#### [DATASET RECORDS]
<<<<

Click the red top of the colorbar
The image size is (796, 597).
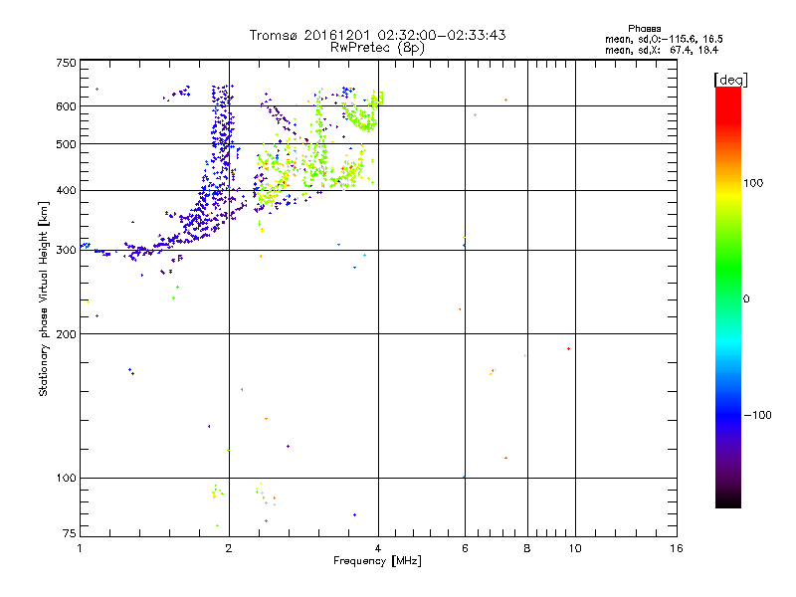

>>>>
<<<<

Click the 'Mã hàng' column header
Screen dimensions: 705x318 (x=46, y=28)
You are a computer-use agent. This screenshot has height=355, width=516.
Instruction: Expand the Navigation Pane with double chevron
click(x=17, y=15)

>>>>

#### [TASK PROMPT]
Copy the records from the line with "Click the 'Mã hàng' column header" up to and including the line with "click(x=17, y=15)", character for character.

#### [CORRECT OUTPUT]
Click the 'Mã hàng' column header
Screen dimensions: 705x318 (x=46, y=28)
You are a computer-use agent. This screenshot has height=355, width=516.
Instruction: Expand the Navigation Pane with double chevron
click(x=17, y=15)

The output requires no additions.